Patients are living longer with metastatic lung cancer (i.e., metavivors) due to therapeutic advances, but face
significant challenges. Most metavivors will ultimately die of cancer and must navigate the duality of living while
dying. Unsurprisingly, metavivors endorse high psychological distress (e.g., anxiety, depression, illness non-
acceptance), high symptom burden (e.g., fatigue, dyspnea, pain), and poor quality of life. Psychosocial
interventions can improve outcomes, but existing paradigms are not designed to help metavivors navigate the
emotional turbulence of living with metastatic disease. Dialectical Behavioral Therapy (DBT) Skills Training is an
evidence-based treatment that teaches patients transdiagnostic, easy-to-use skills to both accept things as they
are (mindfulness, distress tolerance) and change things within their control (emotion regulation, interpersonal
effectiveness) to better navigate life challenges. However, DBT Skills Training has rarely been applied in patients
with chronic illness. We adapted DBT Skills Training (e.g., intervention dose, delivery, content) for patients living
with metastatic lung cancer to create LiveWell, an 8-session Skills Training protocol delivered one-on-one via
videoconference. Building on preliminary data and aligned with the ORBIT model for behavioral intervention
development, the first phase of this study (K99, Aim 1, 1 year) aims to iteratively refine LiveWell using 1)
qualitative exit interview data from a proof-of-concept study, 2) an advisory board of interested parties, 3) the
Dynamic Sustainability Framework from implementation science, and 4) user testing (n=10). The K99 phase will
produce a standardized protocol and procedures for the R00. The second, independent phase of the study (R00,
Aim 2, 3 years) will be a Phase IIB randomized pilot trial to test study feasibility, acceptability and outcome
patterns suggesting the efficacy of LiveWell compared to Enhanced Usual Care (EUC). Lung cancer metavivors
(n=80, >20% non-White) receiving care at NCI-designated centers (N=2 sites) and endorsing distress >3/10 will
be randomized to LiveWell or EUC. We hypothesize that: 1) LiveWell and EUC protocols and procedures will
show evidence of feasibility (accrual N=80/20 months, >80% adherence to interventions and assessments,
<20% attrition) and acceptability (>3/5 satisfaction study procedures, >3 mean intervention satisfaction
LiveWell)), and 2) LiveWell will improve quality of life (primary outcome) and reduce psychological distress
(depression, anxiety, illness acceptance) and symptom burden (fatigue, dyspnea, pain) (secondary outcomes)

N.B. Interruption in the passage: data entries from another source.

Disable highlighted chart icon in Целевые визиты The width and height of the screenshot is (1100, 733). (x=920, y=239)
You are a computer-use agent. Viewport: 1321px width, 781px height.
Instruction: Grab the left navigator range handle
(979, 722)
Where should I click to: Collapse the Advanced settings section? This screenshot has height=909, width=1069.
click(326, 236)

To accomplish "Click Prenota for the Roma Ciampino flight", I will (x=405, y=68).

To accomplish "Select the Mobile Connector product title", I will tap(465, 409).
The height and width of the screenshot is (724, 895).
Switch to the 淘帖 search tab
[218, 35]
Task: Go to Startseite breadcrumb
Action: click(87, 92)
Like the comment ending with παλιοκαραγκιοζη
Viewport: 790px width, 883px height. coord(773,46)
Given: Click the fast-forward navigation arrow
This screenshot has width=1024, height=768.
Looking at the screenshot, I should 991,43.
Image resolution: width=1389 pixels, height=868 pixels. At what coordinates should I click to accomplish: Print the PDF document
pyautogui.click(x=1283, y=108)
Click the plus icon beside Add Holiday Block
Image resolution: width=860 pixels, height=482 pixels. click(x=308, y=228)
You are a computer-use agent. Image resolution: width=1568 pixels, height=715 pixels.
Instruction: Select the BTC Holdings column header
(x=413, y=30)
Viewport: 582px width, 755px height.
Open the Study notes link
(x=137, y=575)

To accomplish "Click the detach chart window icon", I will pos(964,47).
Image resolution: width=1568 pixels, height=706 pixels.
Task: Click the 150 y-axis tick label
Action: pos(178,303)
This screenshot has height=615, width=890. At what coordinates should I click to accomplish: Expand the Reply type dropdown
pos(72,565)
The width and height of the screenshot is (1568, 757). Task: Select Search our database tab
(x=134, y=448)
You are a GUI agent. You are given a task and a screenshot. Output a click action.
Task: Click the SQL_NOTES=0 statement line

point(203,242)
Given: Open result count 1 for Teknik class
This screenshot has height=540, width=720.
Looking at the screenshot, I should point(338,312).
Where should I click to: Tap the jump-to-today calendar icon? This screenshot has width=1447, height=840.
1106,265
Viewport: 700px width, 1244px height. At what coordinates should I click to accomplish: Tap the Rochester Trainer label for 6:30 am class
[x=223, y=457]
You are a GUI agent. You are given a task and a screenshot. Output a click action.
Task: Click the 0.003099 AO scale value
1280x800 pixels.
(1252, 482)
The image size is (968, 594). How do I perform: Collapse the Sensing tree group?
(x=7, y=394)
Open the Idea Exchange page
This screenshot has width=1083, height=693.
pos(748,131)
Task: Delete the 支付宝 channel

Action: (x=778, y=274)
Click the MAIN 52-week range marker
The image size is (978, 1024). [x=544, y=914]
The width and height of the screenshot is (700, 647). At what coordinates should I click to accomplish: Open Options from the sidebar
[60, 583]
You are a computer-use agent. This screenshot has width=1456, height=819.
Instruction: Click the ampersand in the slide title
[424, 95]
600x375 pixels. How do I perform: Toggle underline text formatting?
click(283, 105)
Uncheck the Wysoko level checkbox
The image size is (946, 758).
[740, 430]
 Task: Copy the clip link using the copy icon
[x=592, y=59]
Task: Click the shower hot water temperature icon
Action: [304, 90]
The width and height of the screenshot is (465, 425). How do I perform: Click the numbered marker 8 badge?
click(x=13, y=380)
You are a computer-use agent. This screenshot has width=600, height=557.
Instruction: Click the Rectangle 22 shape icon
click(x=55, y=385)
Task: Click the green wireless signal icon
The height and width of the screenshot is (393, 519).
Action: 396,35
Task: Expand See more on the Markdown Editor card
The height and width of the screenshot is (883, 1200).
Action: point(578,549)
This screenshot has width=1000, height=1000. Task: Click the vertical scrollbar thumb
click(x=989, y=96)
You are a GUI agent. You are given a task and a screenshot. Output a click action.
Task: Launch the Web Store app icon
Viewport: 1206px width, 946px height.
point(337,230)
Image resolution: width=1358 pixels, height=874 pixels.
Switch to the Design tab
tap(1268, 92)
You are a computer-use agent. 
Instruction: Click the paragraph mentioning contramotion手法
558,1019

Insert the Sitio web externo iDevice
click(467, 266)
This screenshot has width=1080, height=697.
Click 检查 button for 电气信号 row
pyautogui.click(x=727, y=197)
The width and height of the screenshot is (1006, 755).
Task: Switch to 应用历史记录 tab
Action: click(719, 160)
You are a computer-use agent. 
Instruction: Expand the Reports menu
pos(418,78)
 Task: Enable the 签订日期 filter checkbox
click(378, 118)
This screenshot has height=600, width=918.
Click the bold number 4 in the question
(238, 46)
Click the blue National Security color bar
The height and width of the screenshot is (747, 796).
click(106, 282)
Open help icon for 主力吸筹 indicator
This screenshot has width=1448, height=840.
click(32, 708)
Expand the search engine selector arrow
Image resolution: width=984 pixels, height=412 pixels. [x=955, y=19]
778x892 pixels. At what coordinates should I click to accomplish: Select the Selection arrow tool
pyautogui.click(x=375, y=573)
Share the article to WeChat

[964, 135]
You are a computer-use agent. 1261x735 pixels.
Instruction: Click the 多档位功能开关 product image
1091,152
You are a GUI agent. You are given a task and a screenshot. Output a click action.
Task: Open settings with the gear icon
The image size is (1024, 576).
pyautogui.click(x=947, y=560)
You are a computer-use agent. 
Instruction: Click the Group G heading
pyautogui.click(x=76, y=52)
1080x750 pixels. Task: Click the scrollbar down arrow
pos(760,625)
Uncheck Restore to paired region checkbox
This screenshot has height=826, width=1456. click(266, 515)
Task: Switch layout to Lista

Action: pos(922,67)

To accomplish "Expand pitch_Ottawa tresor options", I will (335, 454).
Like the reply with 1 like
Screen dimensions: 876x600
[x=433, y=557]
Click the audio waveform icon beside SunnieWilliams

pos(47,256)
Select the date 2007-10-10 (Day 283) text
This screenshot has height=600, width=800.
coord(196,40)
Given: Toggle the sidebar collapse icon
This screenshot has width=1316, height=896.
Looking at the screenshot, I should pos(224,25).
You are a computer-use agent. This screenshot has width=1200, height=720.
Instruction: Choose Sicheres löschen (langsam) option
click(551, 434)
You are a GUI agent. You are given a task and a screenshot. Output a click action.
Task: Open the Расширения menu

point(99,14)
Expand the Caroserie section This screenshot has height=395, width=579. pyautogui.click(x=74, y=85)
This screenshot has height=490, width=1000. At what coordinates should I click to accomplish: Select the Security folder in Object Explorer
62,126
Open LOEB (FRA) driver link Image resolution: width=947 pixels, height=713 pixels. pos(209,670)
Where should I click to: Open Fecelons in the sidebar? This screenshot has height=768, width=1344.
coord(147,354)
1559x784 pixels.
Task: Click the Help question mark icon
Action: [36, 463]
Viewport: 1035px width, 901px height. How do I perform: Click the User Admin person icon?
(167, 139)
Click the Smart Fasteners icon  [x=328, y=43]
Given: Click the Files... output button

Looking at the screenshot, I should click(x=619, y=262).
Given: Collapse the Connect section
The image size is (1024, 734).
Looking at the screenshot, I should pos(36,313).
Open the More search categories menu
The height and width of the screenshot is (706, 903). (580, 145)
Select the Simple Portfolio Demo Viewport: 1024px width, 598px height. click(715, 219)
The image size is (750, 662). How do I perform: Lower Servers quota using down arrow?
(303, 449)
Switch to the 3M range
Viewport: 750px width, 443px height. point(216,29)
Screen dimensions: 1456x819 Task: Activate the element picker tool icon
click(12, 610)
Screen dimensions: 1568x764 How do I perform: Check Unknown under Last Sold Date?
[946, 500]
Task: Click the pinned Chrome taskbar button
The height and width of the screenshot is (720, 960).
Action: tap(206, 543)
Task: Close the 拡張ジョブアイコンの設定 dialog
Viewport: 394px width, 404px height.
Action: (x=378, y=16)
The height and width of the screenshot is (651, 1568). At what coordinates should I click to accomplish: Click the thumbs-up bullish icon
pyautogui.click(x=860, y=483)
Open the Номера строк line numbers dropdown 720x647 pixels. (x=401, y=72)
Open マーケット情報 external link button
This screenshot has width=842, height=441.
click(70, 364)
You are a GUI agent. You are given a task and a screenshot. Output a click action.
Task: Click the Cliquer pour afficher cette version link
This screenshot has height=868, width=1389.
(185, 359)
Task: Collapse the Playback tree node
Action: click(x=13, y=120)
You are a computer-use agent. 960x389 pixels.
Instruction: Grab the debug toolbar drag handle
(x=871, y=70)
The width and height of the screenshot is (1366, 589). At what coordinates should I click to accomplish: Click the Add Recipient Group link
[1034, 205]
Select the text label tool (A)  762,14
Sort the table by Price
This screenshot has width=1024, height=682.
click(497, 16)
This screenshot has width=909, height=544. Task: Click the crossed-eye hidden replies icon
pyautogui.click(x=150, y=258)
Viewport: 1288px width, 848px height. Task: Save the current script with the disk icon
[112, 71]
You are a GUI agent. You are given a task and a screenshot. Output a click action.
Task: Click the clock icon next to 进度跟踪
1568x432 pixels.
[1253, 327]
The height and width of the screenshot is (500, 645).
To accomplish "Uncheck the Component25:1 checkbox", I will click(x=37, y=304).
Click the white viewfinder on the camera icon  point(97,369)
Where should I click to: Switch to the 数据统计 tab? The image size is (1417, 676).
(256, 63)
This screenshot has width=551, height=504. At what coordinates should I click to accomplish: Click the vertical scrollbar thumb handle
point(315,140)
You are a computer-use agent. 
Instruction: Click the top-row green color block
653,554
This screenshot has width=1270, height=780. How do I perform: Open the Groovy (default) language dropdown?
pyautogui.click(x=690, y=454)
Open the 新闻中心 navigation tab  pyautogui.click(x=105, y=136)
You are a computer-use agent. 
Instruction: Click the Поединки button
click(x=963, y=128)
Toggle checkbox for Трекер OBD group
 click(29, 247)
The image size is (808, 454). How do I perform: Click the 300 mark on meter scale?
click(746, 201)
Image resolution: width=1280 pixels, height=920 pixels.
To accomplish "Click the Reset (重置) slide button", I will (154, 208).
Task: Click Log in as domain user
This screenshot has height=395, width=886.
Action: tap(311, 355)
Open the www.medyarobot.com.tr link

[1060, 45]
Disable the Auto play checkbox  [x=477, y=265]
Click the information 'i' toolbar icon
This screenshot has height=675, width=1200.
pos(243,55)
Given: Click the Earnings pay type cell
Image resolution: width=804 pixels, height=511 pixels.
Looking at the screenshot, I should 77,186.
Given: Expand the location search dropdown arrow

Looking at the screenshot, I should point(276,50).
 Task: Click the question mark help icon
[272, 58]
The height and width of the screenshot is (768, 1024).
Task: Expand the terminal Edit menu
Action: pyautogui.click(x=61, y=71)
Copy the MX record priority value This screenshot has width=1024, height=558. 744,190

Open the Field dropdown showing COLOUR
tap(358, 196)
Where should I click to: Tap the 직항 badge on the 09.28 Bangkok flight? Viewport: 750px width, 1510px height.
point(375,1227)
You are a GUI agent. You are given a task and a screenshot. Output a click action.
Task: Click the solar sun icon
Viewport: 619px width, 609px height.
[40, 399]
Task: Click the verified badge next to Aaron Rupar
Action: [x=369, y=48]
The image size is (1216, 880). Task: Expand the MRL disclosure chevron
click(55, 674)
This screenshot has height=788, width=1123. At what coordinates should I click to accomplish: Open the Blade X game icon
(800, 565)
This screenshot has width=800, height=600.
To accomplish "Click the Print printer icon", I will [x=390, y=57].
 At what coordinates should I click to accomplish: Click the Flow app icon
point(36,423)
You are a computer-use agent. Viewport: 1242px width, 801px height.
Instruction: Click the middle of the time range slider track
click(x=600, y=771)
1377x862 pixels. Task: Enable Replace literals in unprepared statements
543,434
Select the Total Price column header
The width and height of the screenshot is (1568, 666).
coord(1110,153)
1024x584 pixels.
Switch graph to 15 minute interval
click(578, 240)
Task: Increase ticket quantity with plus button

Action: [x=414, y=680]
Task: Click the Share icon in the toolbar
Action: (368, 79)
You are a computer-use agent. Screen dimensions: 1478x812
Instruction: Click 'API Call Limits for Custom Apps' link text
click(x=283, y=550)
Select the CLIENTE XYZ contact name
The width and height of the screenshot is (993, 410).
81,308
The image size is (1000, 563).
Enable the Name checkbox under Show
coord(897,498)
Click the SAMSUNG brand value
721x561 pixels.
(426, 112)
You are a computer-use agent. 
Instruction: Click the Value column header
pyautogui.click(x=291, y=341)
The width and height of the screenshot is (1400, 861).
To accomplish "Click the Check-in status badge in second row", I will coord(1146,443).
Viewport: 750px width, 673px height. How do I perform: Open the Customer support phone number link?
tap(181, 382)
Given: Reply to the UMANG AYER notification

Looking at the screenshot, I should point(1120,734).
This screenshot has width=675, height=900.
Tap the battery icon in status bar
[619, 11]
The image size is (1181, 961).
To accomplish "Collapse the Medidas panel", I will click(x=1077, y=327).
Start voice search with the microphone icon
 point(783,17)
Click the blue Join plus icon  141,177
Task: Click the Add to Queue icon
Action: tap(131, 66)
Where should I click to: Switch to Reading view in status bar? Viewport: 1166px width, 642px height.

from baseline to post-treatment compared to EUC. We will explore emotion regulation as a mechanism of
change. The objective of this Early K99/R00 is to provide Dr. Hyland with limited additional mentored training,
then facilitate her transition to an independent investigator working to develop, test, and implement novel
psychosocial interventions for cancer metavivors. Findings from this study will inform an R01 submission to
conduct a Phase III efficacy trial of LiveWell. If successful, LiveWell will improve metavivor quality of life and
provide a promising psychosocial intervention paradigm for other metavivors and patients with chronic illness.